More gadgets, more silliness
Combat mechanics could also use some tightening. It's still far too easy to clear combat challenges by just mashing the "attack" button, with the occasional tap of the "dodge" button when your Spider-Sense flashes red. You can now dodge two simultaneous attacks, but doing so always seems to result in the same animation, so it lacks variety and gets boring to watch. Additionally, your Spider-sense doesn't give any indication of where a threat is coming from. It's easy enough to just dodge in most cases, but this is a problem when you're web-swinging around New York and you need to find the flying Task Force robot that is shooting at you.
There were a few scripted moments in which your Spider-sense causes the game to go into slow-motion, and you must manually move the camera around to find the source of the danger and then dodge it. It's a simplistic, but satisfying mechanic.
In an attempt to add more variety to the combat mechanics, Beenox added some new buffs to Spider-Man's webs. Early in the game, Spider-Man augments his webshooters with Shocker's seismic blast gauntlets. This allows you to charge a shockwave attack that is used to stun enemies and is required for fighting heavy enemies and some bosses. Another late-game buff is that Spider-Man's webs gain the ability to dissolve metal, which is used to destroy body armor on late-game enemies, and to unlock paths in some levels. For some reason, the webs don't dissolve the buildings in New York though...
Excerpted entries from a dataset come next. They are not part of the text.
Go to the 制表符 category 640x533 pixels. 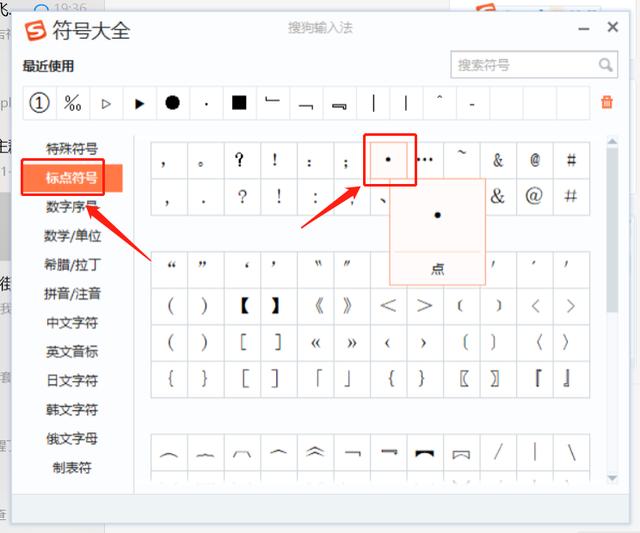pos(72,467)
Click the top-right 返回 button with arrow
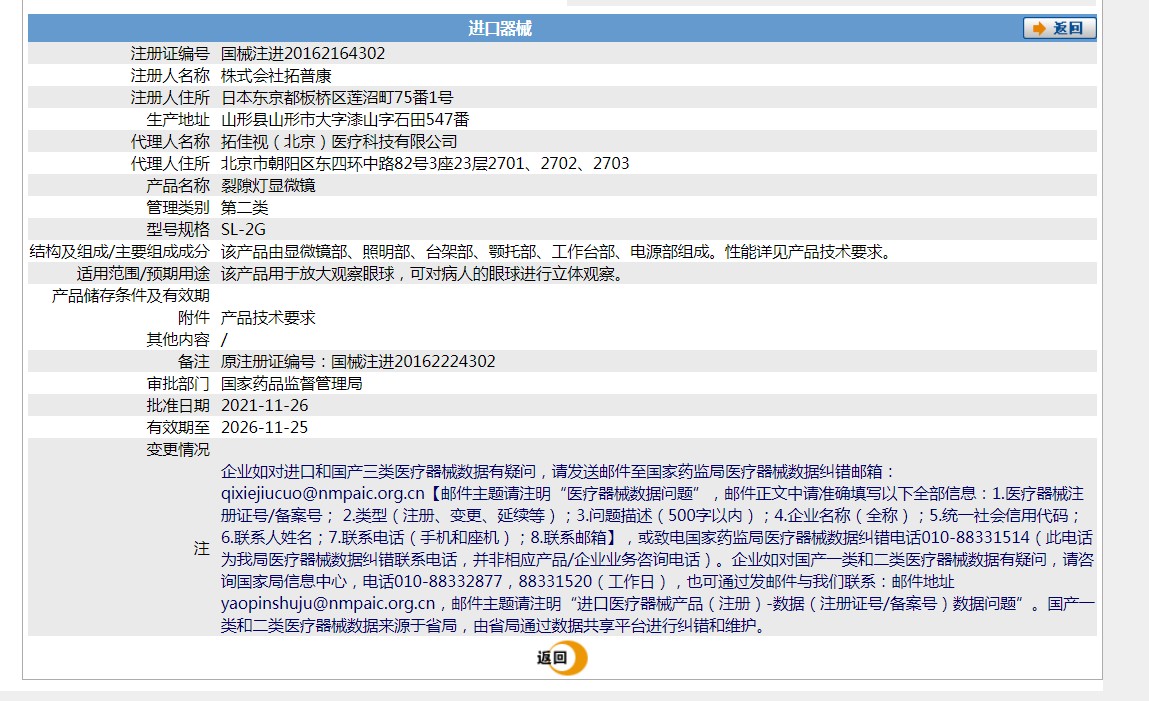Viewport: 1149px width, 701px height. pos(1059,28)
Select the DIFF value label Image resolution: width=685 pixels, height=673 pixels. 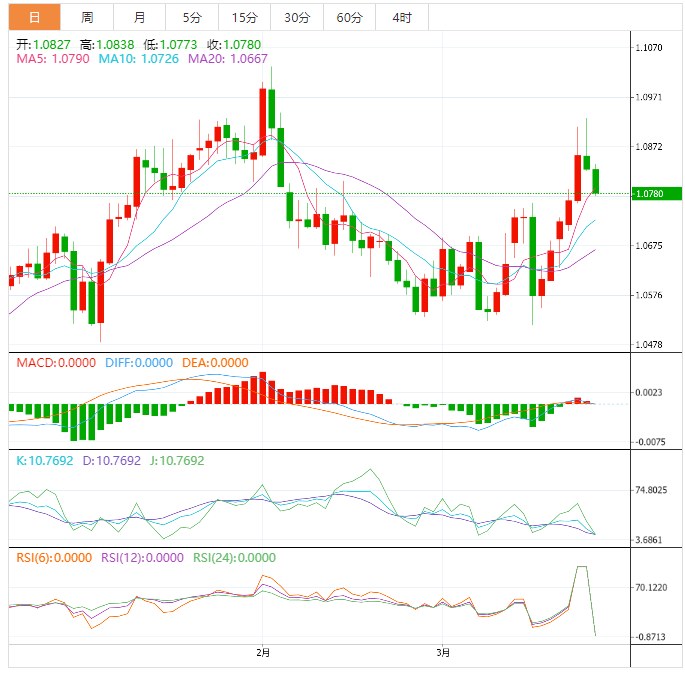[137, 363]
Both of these mechanics feel unnecessary and silly. The previous games already had equivalent mechanics using Spider-Man's existing powers.
Oscorp mystery boxes sit for the whole game until you unlock power-up necessary to destroy them.
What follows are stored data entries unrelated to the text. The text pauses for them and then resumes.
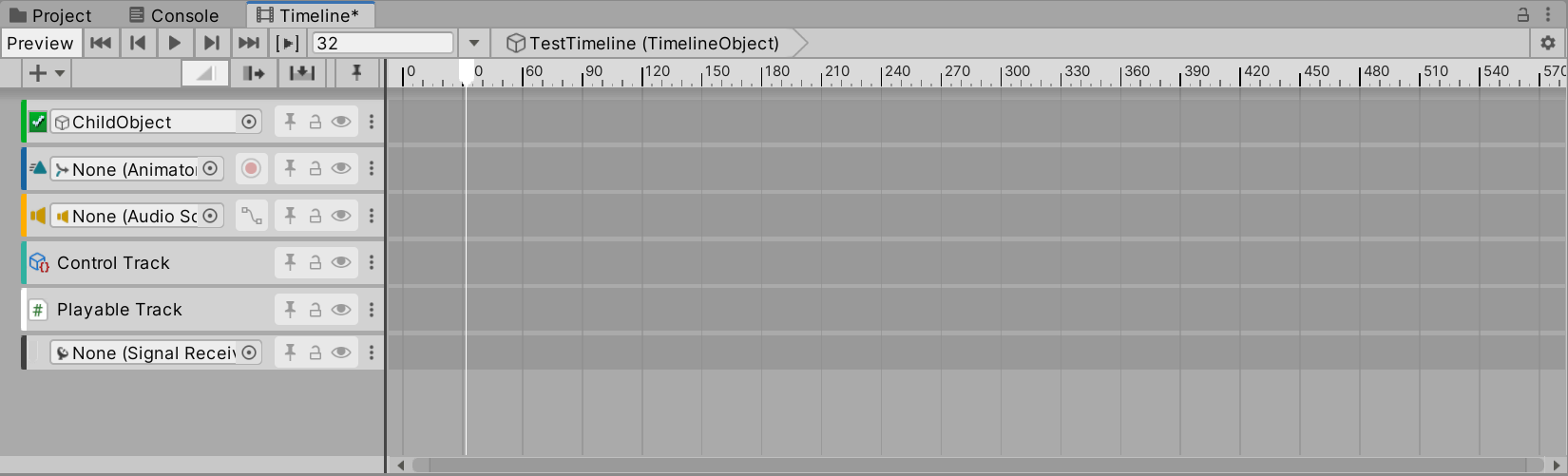
Task: Enable Ripple edit mode
Action: 254,73
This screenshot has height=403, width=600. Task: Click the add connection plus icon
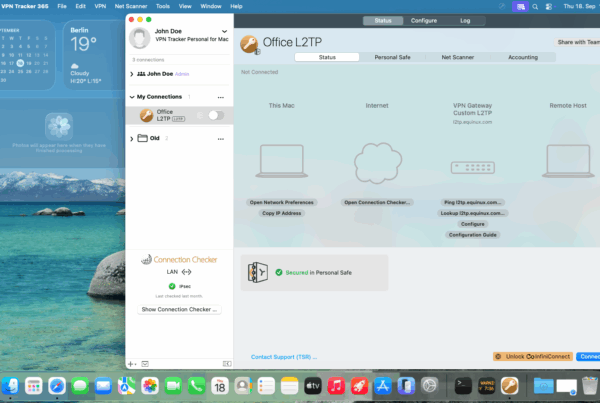point(131,363)
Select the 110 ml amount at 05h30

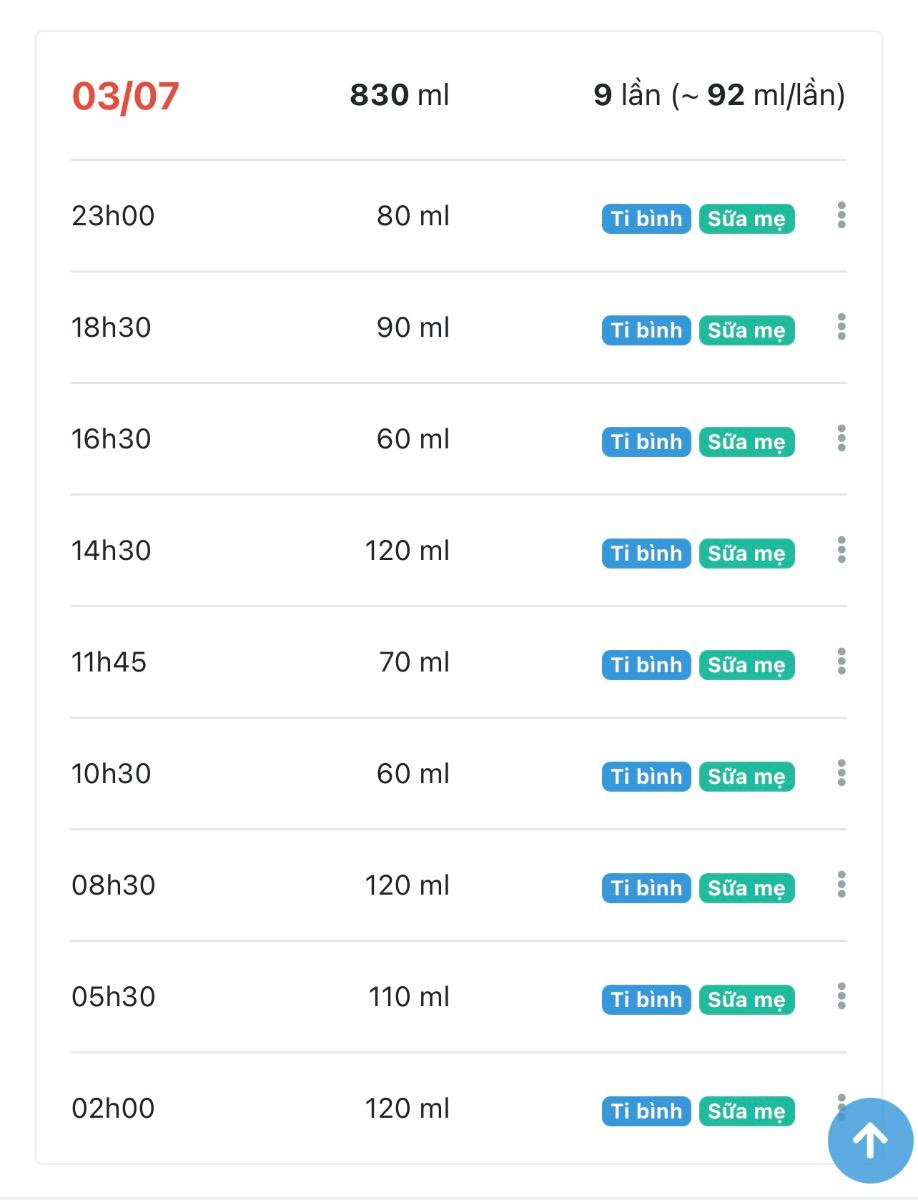click(x=408, y=997)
There are also Oscorp containers scattered around the city that you are clearly supposed to do something with. But you don't unlock the metal-dissolving buff to destroy them until late in the game, and in the meantime, what you're supposed to do remains a complete mystery. Why even put these boxes there to begin with? Why not wait until the relevant mission where you unlock the buff needed to destroy them and have a cutscene of Oscorp employees placing them around town so that you know that you are supposed to destroy them if you find them? Just another lazy mechanic.
One step forward, two steps back
Overall, this sequel feels like a step backward for Beenox. There's a few improvements (mostly in web-swinging and stealth mechanics), but everything else about the game feels rushed and poorly thought-out. The plot barely holds together, and new mechanics (including the web-swinging) feel clumsy and haphazard. With a little more time to iron out the rough edges, this could have been a solid super hero game.
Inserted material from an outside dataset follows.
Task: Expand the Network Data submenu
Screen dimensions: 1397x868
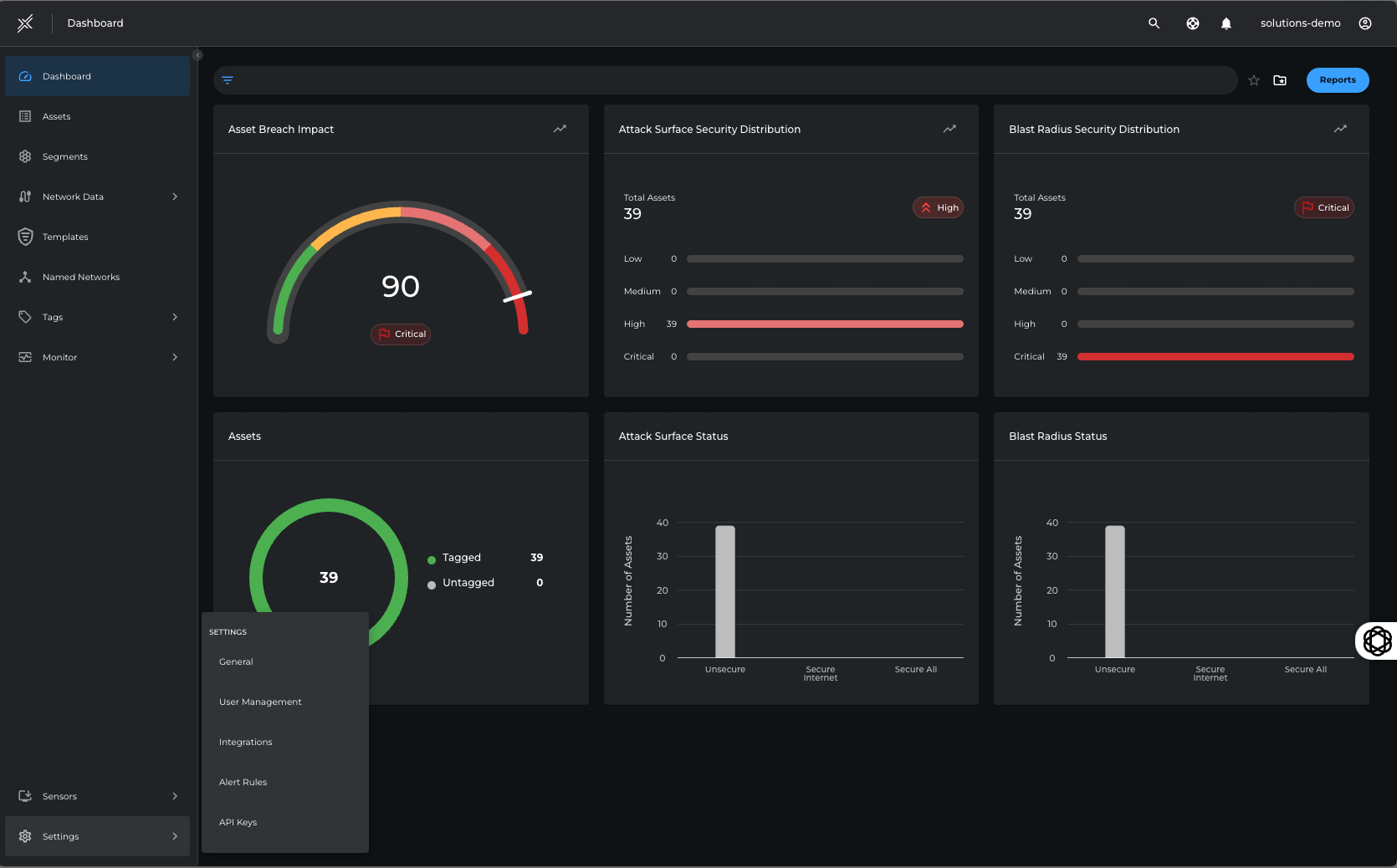Action: tap(175, 197)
I'm still hoping that Beenox gets another shot at making a stand-alone Spider-Man game on a full development time cycle. While I don't know that Beenox is quite up to the level of Rocksteady (developer of the Batman games), I do feel like they have enough talent, creativity, and passion for the Spider-Man source material to make a definitive Spider-Man game. They just need the time and freedom to tighten up the individual mechanics, fit them all together in a more stable package, and write their own story that isn't constrained to a movie's plot.